Estes números podem ser muito maiores se medidos os impactos na não geração de empregos formais, no tolhimento da capacidade de investimentos das empresas em novas plantas industriais e nos custos dos governos em segurança pública nas cidades. Em contrapartida o contrabando fornece a logística para a entrada de armas e drogas no país.

Para reverter isso, é fundamental que o país passe a coibir verdadeiramente essas atividades e estimular o crescimento da indústria e comércio legais, que geram empregos e pagam seus impostos. Além do aumento de impostos, vale ressaltar que o controle excessivo do mercado legal de cigarros, por exemplo, contribui ainda mais para aumentar o volume contrabandeado no país.

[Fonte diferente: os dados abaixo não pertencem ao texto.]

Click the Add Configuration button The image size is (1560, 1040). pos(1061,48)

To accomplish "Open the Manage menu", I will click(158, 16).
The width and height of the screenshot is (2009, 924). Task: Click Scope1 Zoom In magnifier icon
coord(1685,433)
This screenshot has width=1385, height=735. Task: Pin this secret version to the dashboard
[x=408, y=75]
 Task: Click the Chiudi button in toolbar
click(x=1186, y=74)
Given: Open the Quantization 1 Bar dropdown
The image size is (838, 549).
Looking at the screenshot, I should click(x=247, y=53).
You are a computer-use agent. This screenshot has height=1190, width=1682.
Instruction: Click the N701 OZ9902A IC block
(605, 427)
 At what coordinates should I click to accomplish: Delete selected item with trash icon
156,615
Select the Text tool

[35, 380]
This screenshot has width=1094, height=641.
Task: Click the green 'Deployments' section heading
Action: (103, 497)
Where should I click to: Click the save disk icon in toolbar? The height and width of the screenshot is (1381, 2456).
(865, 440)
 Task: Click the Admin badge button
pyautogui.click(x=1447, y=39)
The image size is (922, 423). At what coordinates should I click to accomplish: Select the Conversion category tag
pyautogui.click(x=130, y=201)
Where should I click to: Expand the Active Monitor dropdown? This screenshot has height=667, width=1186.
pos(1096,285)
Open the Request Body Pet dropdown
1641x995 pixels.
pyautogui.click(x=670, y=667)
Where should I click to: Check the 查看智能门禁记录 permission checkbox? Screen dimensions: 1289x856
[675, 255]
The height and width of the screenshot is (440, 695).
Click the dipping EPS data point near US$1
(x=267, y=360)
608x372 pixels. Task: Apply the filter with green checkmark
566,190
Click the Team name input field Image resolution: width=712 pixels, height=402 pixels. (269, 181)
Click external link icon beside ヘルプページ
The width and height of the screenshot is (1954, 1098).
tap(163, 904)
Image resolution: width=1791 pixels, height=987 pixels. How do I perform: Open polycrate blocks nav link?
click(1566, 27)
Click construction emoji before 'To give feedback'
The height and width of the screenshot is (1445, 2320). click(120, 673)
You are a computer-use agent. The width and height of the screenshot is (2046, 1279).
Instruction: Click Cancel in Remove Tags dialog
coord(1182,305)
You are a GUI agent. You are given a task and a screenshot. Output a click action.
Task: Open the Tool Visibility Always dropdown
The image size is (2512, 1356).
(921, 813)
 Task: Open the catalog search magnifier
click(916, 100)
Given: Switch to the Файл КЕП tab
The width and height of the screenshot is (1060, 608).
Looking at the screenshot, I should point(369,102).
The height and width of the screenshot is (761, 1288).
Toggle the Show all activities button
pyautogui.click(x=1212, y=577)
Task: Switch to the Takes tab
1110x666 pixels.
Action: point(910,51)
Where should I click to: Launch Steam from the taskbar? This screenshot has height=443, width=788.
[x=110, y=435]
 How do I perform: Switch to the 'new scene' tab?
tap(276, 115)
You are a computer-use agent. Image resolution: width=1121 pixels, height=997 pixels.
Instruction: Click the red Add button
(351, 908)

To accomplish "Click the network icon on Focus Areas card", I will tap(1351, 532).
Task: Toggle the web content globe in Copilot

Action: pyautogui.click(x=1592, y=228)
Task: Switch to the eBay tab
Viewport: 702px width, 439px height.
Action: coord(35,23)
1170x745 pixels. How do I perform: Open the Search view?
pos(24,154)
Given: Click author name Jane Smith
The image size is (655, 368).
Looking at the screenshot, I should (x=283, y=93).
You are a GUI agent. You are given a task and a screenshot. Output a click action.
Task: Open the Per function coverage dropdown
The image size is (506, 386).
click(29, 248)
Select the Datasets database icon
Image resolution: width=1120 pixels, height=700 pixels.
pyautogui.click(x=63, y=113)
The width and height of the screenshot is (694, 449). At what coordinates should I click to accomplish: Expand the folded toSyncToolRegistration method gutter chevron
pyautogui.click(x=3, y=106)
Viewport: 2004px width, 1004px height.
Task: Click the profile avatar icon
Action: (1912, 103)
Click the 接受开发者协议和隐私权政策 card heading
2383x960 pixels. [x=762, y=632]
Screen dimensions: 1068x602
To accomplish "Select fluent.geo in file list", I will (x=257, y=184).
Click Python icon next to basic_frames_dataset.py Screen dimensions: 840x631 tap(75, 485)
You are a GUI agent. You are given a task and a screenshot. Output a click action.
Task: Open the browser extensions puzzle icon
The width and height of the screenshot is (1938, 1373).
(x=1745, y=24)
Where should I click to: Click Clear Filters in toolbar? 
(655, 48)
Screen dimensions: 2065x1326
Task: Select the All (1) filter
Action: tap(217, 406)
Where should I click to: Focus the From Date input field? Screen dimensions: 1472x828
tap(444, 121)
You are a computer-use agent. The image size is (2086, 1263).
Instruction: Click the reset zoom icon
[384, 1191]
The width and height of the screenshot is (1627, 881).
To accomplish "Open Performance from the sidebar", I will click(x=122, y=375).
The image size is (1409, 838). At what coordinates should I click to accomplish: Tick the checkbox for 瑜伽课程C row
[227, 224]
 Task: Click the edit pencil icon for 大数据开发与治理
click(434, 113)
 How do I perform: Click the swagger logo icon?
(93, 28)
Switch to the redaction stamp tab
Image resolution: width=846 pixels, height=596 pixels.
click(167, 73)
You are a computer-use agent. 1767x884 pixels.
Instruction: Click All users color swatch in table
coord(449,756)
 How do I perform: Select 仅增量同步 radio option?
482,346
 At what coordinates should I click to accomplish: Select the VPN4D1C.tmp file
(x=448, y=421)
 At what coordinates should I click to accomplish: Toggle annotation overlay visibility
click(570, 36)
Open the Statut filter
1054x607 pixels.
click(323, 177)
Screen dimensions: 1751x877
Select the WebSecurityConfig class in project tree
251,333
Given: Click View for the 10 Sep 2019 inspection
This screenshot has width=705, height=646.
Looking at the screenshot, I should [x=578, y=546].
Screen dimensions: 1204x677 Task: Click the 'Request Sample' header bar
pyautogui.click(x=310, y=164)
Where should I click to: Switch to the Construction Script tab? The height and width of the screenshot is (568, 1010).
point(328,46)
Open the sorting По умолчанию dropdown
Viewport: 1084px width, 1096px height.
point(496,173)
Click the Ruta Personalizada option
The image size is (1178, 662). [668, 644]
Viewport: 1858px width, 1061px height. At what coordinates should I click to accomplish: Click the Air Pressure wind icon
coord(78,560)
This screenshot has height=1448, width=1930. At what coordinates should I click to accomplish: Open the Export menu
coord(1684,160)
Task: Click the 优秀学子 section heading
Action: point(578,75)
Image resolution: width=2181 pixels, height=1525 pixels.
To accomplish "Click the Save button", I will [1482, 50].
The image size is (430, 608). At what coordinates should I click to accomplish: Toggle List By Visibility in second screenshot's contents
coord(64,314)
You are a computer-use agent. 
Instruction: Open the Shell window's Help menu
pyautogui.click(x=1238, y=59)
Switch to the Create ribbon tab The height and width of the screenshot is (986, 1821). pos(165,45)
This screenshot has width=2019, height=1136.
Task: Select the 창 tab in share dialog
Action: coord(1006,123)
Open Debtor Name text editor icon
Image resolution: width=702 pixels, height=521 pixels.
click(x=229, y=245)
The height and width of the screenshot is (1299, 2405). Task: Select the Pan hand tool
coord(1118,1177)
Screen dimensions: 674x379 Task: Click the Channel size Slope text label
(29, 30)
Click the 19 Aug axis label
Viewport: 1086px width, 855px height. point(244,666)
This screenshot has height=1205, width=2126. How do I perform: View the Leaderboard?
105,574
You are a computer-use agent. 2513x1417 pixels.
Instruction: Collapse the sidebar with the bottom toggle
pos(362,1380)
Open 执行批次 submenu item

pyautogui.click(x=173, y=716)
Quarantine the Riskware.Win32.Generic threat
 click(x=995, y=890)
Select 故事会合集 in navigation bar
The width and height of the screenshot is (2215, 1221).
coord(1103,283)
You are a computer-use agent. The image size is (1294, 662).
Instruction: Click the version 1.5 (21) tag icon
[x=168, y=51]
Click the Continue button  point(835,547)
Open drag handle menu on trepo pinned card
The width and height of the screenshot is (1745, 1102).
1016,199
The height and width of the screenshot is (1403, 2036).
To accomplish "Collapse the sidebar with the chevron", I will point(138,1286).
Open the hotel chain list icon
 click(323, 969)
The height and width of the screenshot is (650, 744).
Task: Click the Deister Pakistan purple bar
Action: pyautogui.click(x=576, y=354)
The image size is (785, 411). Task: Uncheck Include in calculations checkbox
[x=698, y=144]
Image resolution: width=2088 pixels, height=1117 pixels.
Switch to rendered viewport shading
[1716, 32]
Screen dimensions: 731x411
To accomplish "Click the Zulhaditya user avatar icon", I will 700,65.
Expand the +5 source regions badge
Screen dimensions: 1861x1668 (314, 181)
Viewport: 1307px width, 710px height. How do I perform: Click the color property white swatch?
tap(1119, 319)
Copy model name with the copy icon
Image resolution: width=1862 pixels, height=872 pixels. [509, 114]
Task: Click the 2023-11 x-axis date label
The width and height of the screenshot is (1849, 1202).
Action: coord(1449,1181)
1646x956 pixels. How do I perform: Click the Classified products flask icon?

Para apontar soluções para o problema faz-se necessário entender qual a lógica que movimenta tudo isto. Dos produtos que entram pelas fronteiras oeste do país o cigarro representa 67 % dos 10 mais apreendidos pelos órgãos de segurança; o principal fator para que haja estes volumes é a lucratividade que o contrabandista encontra neste produto. Este dinheiro alimenta e retroalimenta o crime organizado, corrompe entes públicos, deturpa a economia com a concorrência desleal, sacrifica o emprego do trabalhador, sufoca a indústria nacional e tolhe a capacidade de investimentos dos governos.

Neste contexto algumas propostas podem ser viáveis para conter e desestimular o contrabando, tais como:

 

  • Redução da carga tributária para os setores mais afetados pelo contrabando, um nível mais adequando de tributos traria competitividade ao produto formal e inviabilizaria o contrabando;
  • Combater o contrabando com tenacidade e vontade política, rever a legislação para que o contrabandista pague com patrimônio os danos gerados ao Estado e a sociedade, valorizar os órgãos públicos instalados nas zonas de fronteira com infraestrutura tecnológica e mão-de-obra treinada e bem remunerada;
  • Criar mecanismos de cooperação entre os países vizinhos para conter os crimes, desenvolvendo agendas positivas para discussões de alto nível nos temas: equiparações tributárias e cooperações investigativas;
  • Promover o desenvolvimento econômico e social nas áreas de fronteira onde as populações lindeiras tenham opções de emprego e renda dignos. Consequentemente o contrabando e o tráfico não terão espaço como atrativos laborais;
  • Investir seriamente em educação para que a população tenha condições de discernimento dos malefícios e riscos das atividades ilícitas.

Tomadas estas medidas o país poderá retomar o crescimento e ocupar seu lugar no cenário internacional como pátria próspera e responsável.